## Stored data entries
——————————
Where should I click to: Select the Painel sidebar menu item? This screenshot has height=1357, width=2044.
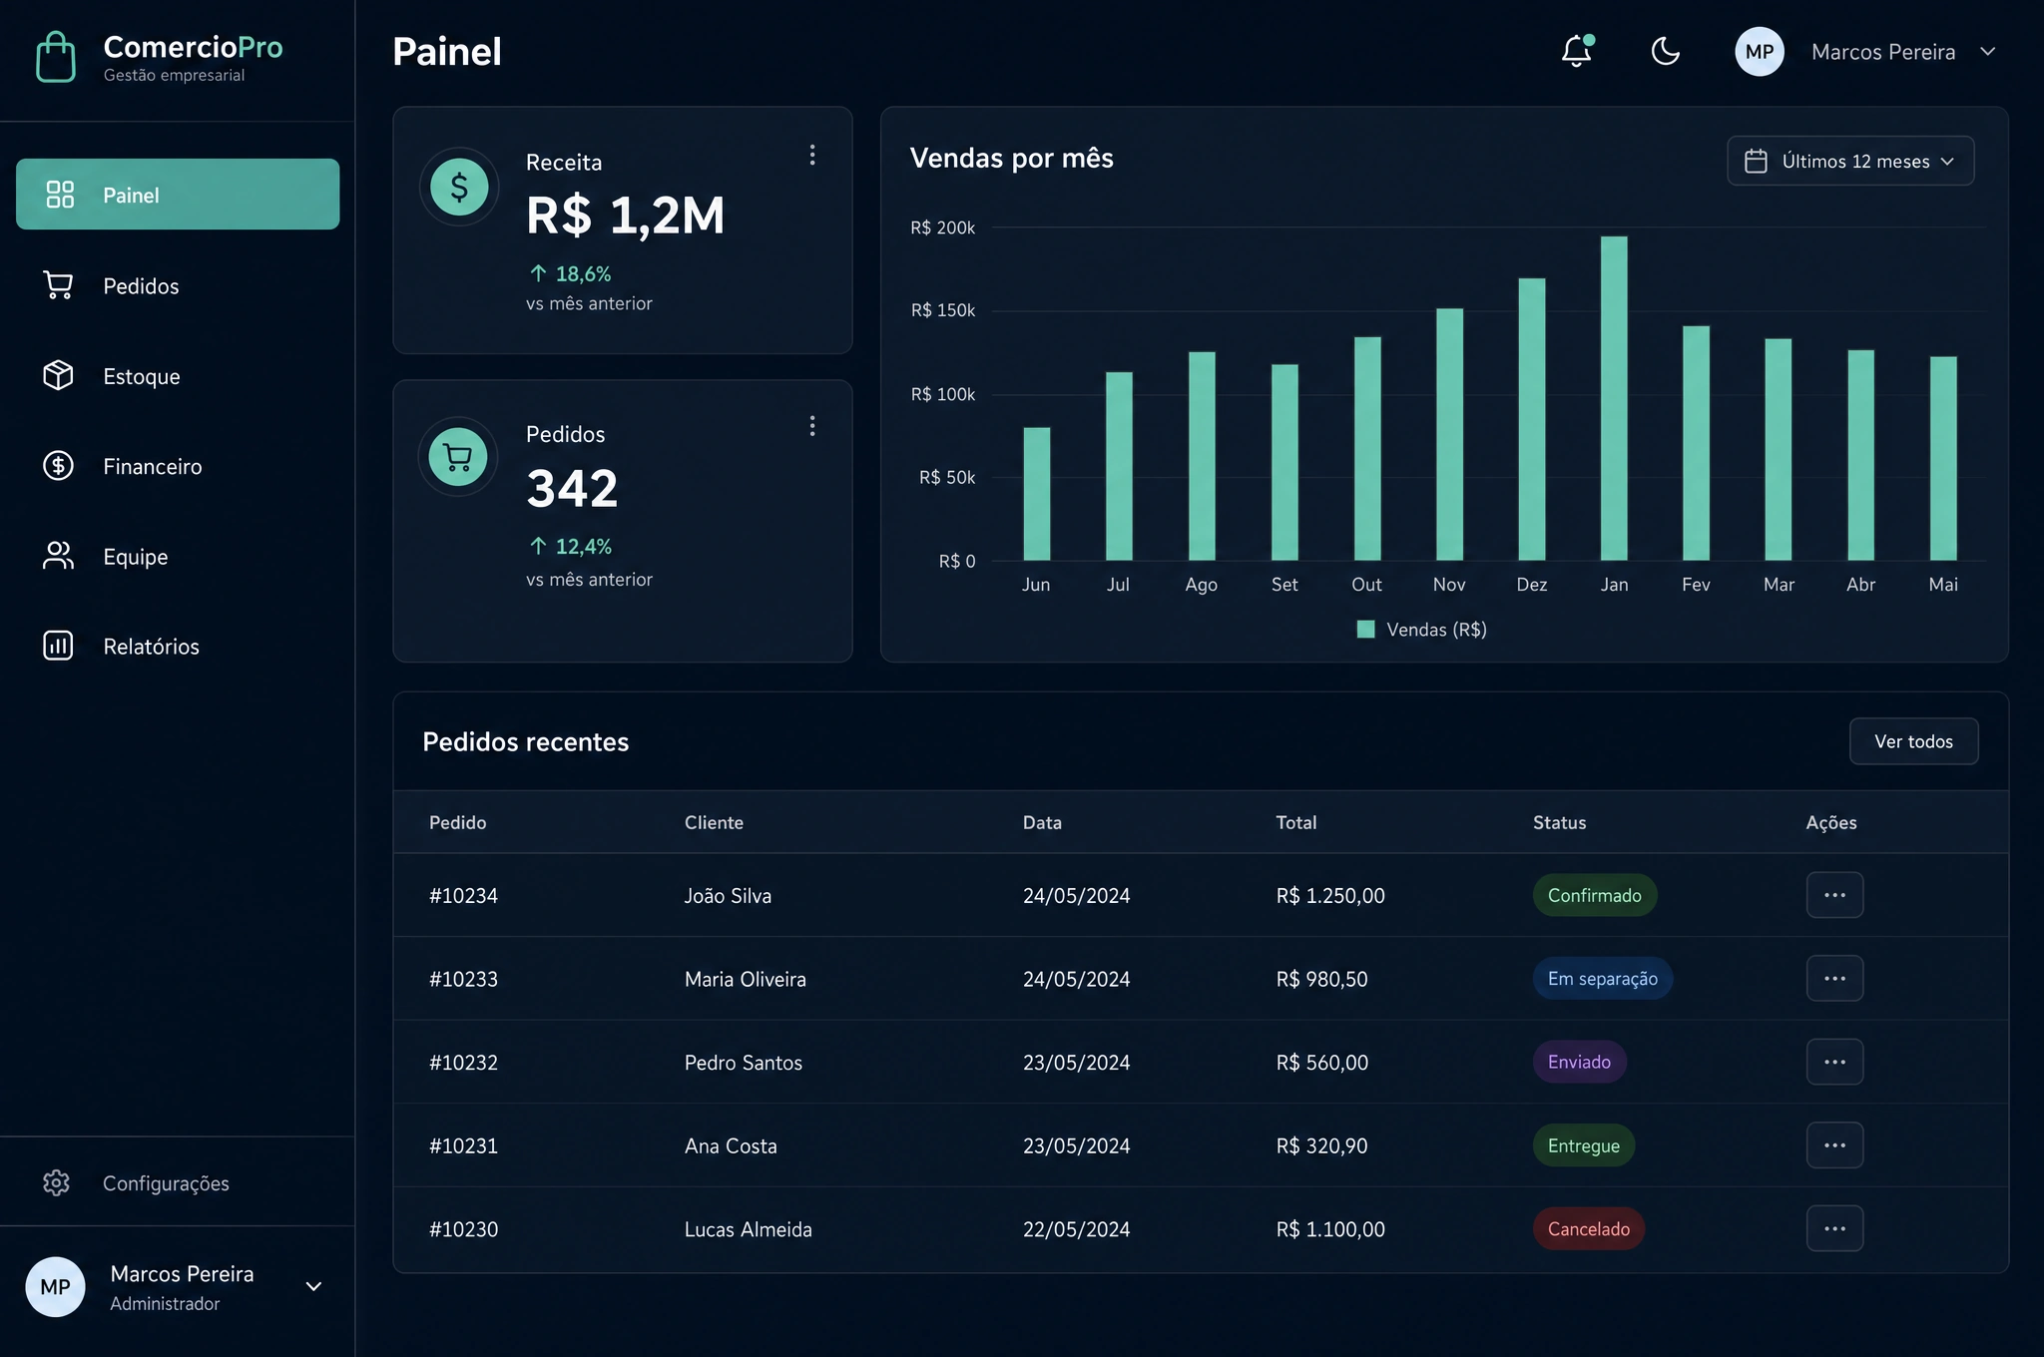(x=178, y=195)
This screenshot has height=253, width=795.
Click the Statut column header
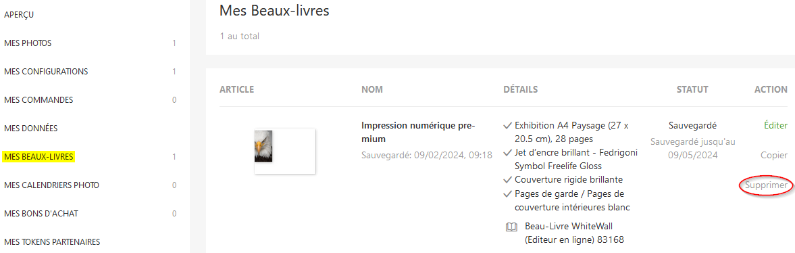point(692,89)
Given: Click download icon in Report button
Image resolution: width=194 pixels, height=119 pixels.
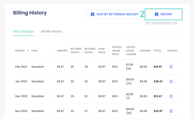Looking at the screenshot, I should click(156, 14).
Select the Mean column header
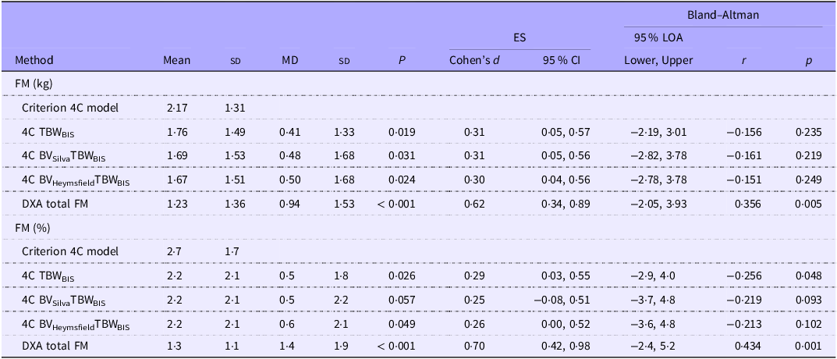837x359 pixels. (177, 60)
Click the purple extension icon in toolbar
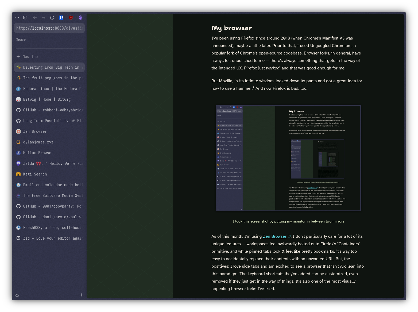The image size is (418, 312). coord(80,18)
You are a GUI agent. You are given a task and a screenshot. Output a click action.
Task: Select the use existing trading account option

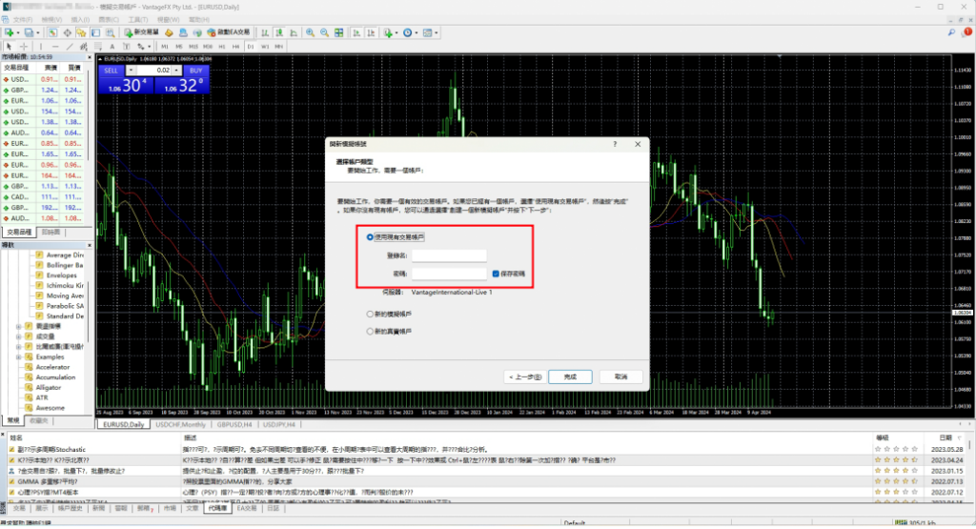tap(371, 236)
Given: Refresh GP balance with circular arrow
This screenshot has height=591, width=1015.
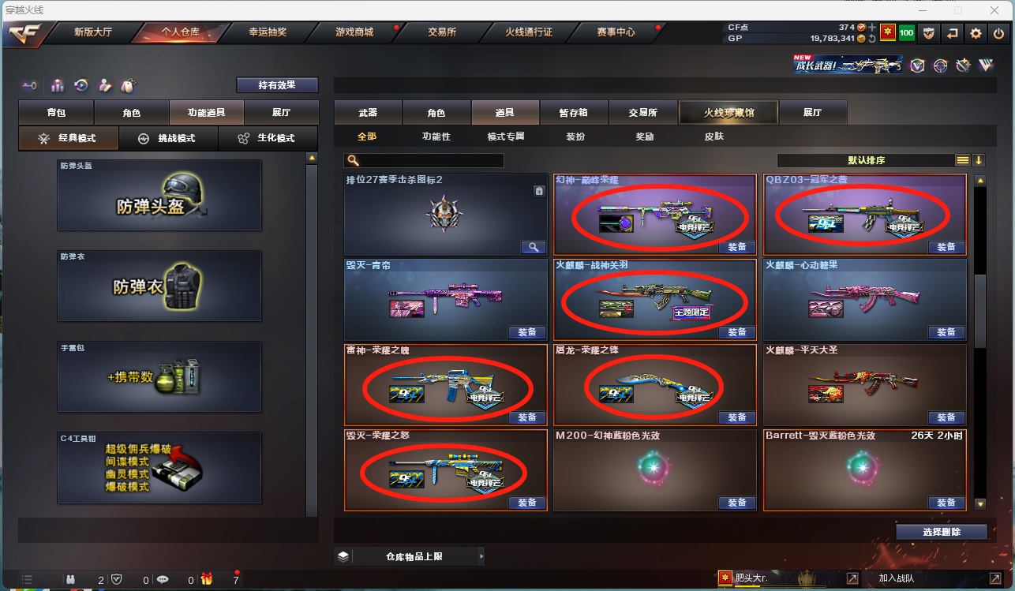Looking at the screenshot, I should (872, 38).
——————————
## Exercise
Starting where a line contains "Click the Statut column header" and finishing at the last line above, set down every line exactly as it reads, with no pictures.

## Solved problem
Click the Statut column header
point(692,89)
Given: Click download icon in Report button
Image resolution: width=194 pixels, height=119 pixels.
Looking at the screenshot, I should click(156, 14).
Select the Mean column header
837x359 pixels. (177, 60)
Click the purple extension icon in toolbar
The image size is (418, 312). coord(80,18)
You are a GUI agent. You are given a task and a screenshot. Output a click action.
Task: Select the use existing trading account option

tap(371, 236)
Given: Refresh GP balance with circular arrow
This screenshot has height=591, width=1015.
Looking at the screenshot, I should (872, 38).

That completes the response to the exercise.